2012-03-19 00:00:00 +0000 by Alex R. Young


Shardjs (License: MIT) by Francesco Sullo is a module for managing keys of up to 3844 Redis nodes. The author was inspired by Sharding and IDs at Instagram where the Instagram developers discuss a solution to generating unique IDs at scale.

To get around the lack of 64-bit integers in JavaScript, the author has opted to use 62-bit strings. He discusses his algorithm for generating unique keys and where the number 3844 comes from in the project's readme:

The advantage of this approach is that since all the keys generated at the same millisecond will go on the same virtual shard and there is the incremental sequence, we can mantain the key well sorted by time.

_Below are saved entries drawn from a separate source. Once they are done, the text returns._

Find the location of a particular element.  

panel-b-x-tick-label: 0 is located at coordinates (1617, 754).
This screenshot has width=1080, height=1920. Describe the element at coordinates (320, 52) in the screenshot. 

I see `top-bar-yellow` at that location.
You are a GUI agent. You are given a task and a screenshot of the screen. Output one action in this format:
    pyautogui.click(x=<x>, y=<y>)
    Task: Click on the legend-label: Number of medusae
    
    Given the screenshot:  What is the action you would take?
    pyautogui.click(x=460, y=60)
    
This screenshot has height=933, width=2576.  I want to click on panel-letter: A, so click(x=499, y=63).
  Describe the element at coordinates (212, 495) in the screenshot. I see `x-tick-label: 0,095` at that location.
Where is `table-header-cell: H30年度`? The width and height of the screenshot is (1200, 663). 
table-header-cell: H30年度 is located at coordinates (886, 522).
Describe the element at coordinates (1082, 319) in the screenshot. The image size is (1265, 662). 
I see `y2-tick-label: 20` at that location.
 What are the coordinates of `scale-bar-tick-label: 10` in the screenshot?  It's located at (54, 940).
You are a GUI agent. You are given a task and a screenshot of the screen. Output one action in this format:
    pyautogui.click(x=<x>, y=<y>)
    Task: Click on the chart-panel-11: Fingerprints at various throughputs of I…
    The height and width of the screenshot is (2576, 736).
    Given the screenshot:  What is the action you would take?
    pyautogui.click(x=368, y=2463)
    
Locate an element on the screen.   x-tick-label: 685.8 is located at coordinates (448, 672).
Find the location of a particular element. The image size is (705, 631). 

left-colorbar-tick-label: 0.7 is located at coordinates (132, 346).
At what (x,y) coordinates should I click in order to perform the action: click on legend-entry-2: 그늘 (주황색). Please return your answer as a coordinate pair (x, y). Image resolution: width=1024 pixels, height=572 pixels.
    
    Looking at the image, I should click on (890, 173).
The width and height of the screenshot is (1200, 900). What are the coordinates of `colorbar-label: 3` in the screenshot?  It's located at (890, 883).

soma.js (GitHub: somajs / somajs, License: MPL) by Romuald Quantin is a new MVC framework that uses the observer pattern with native events, and the command pattern, with the ultimate goal of encouraging development of decoupled modules:

The command pattern aims to encapsulate method invocation, requests or operations into a single object and gives you the ability to both parameterize and pass method calls around that can be executed at your discretion. In addition, it enables you to decouple objects invoking the action from the objects which implement them, giving you a greater degree of overall flexibility in swapping out concrete 'classes'.

-- Addy Osmani on the command pattern

In soma.js applications, there are wires, models, views, and commands. Wires are used to represent the logic of an application and coordinate between other elements of the framework. Models don't necessarily imply a particular storage solution, they're more like a convention for integrating with other solutions like localStorage or Knockout -- there's a demo showing how to use soma.js with Knockout's data bindings.

The project's website includes demos and a tutorial that explain how everything works.


jsprops (License: MIT) by Tobiasz Cudnik adds class-based properties to prototypes, the goal being to reduce redundancy when copying properties to instances. It also includes inheritance-based signalling.

Tobiasz has included CoffeeScript and JavaScript examples, but I've reproduced the JavaScript one here because it's a little bit easier to understand:

var property = require('jsprops').property;

function Klass() {}

Klass.prototype.foo = property('foo');
Klass.prototype.bar = property('bar', null, 'def_value');
Klass.prototype.baz = property('baz', {
  set: function(set, val) {
    set(val.replace(/a/, 'b'));

The project comes with tests that further illustrate the intended usage.